Mais aussi le château. Le commentaire dans Wikipédia montre très bien le rapprochement : «Sombre et irréel, Le Château traite de l'aliénation de l'individu face à une bureaucratie qui a coupé tout contact avec la population.»
Comme le «suspect» que vous citez en exemple, K l'arpenteur veut prendre contact avec l'autorité, pour clarifier son rôle et sa place. Mais il en est empêché et finalement il ressortira du château sans comprendre, déconcerté je pense.
C'est bien ce qui est en train de nous arriver à tous et toutes. Le pouvoir est de plus en plus occulte et il s'exerce de façon autoritaire. Disons ça comme ça.

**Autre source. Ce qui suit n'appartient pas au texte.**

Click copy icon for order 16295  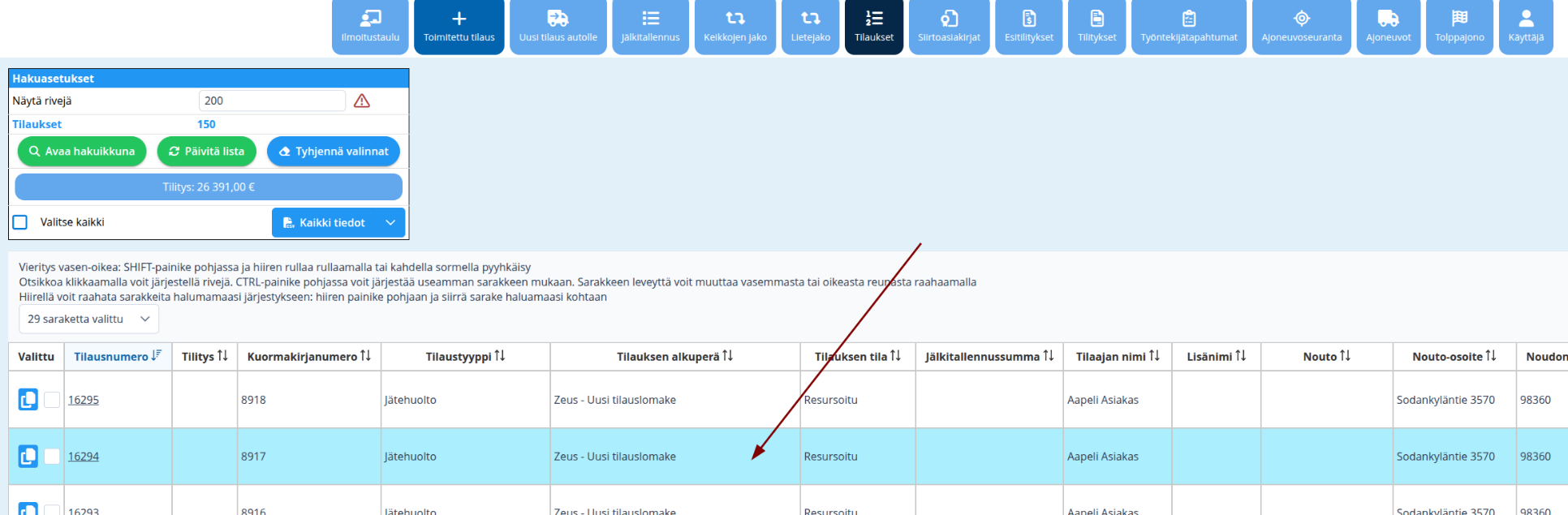28,400
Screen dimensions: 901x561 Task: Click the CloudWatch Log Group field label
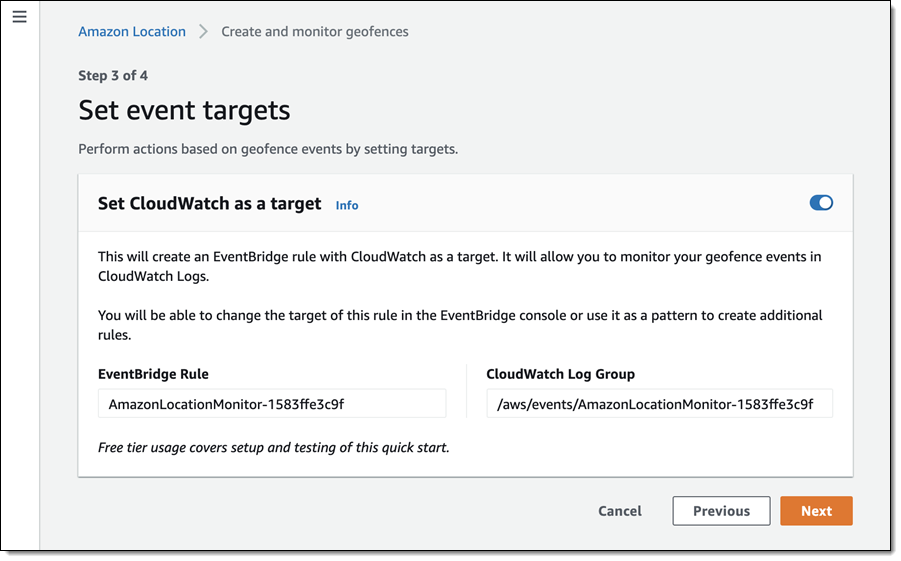click(561, 374)
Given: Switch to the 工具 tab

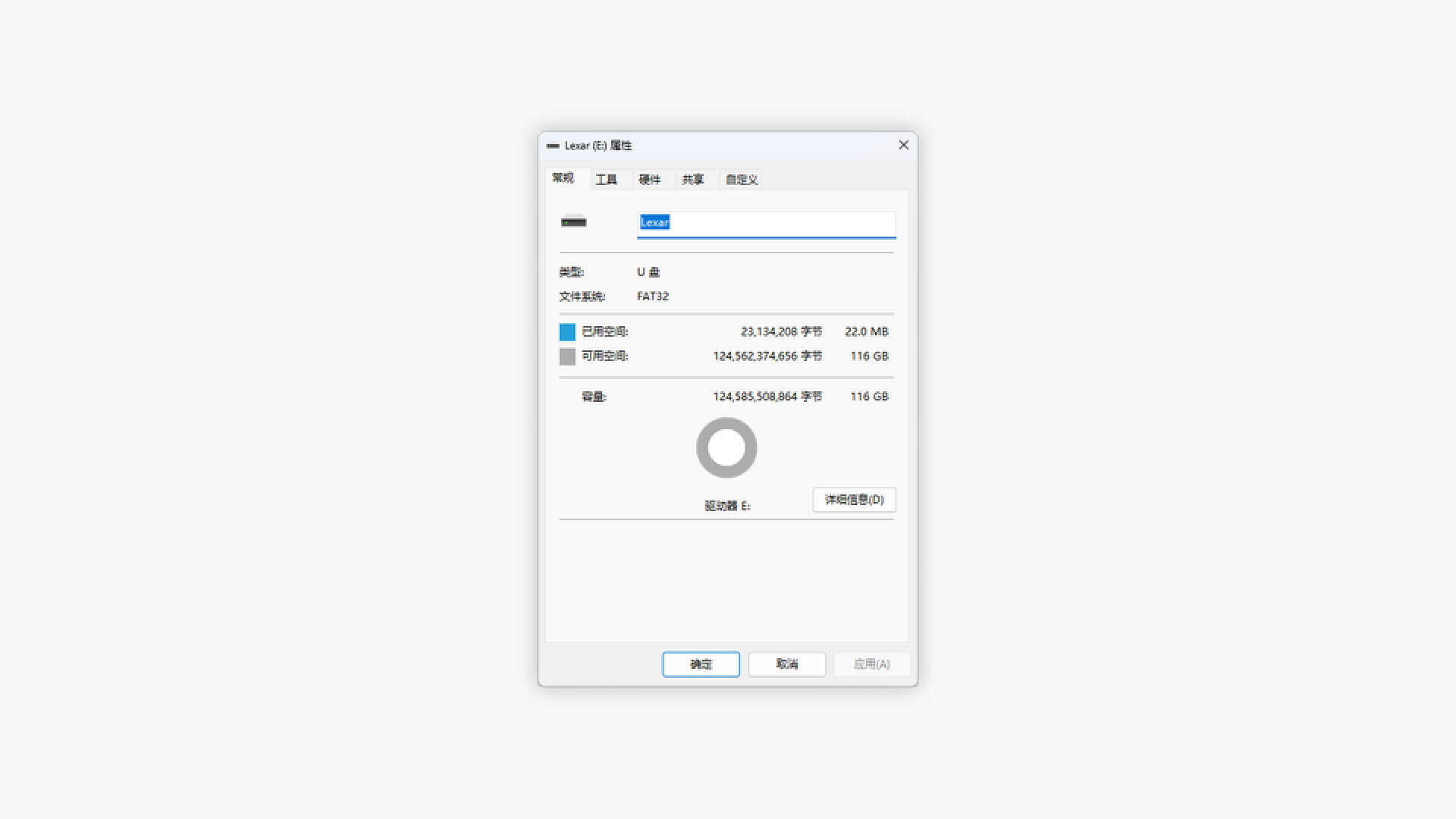Looking at the screenshot, I should (x=607, y=179).
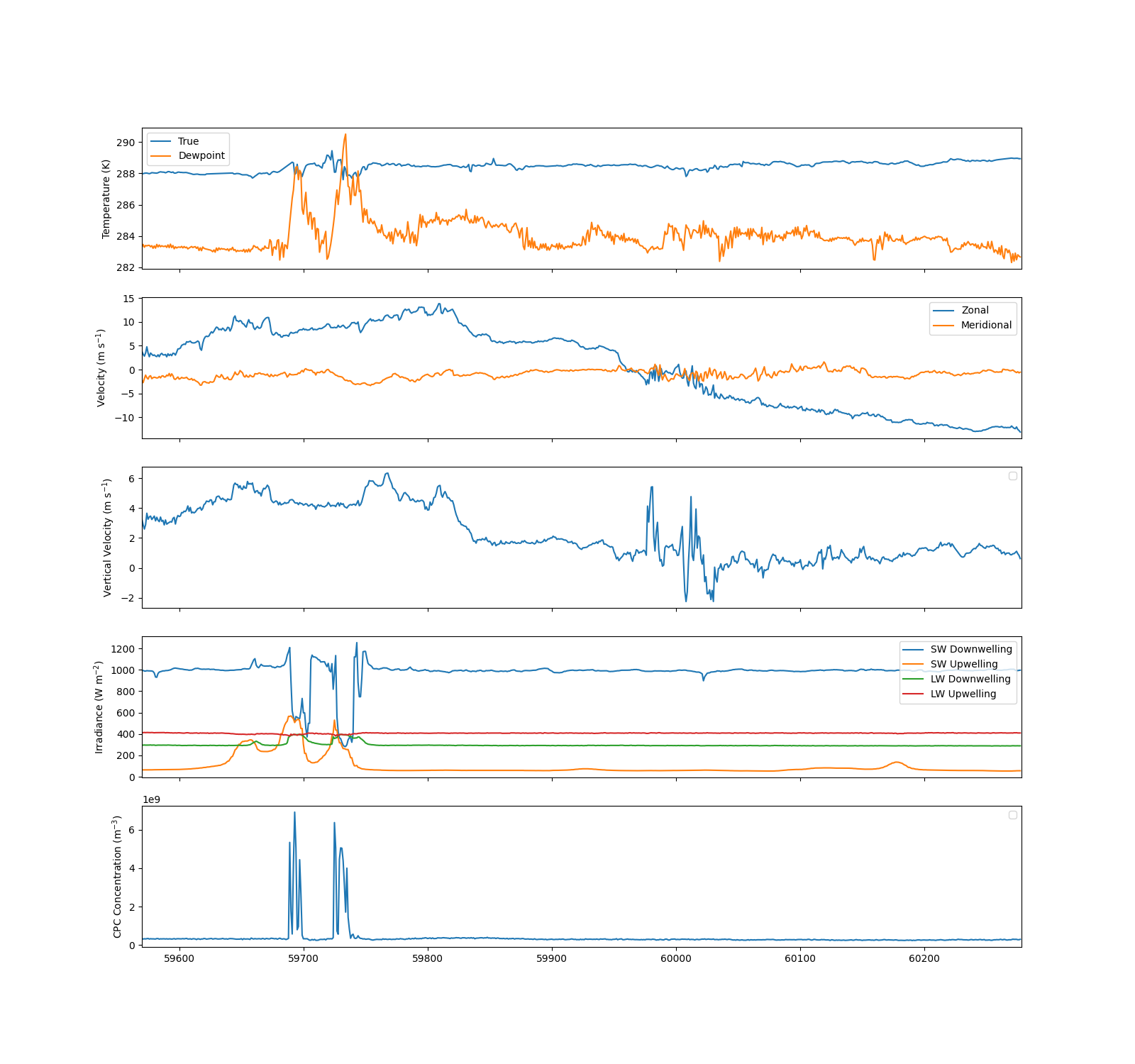
Task: Select the SW Upwelling legend label
Action: (x=963, y=664)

Regardez comme c'est intéressant l'analyse du Château, qui par analogie selon moi, s'appplique bien il me semble à votre propos :
«tout le monde calcule et spécule, mais personne ne sait rien finalement. La déroute de K. nous fait perdre tout repère et noie tout sens : il n’y a pas de vérité concernant de château, que personne ne connaît au fond vraiment (beaucoup de rumeurs, peu de faits concrets) et il n'y a pas non plus de solution possible à l'affaire de K..»
Pas de solution possible à l'affaire K, et pas de solution possible aux affaires que vous citez. N'est-ce pas débordant de vérité ?
On entre dans ce système, mais on ne sait jamais exactement où nous sommes. Comme dans le château, comme dans le procès.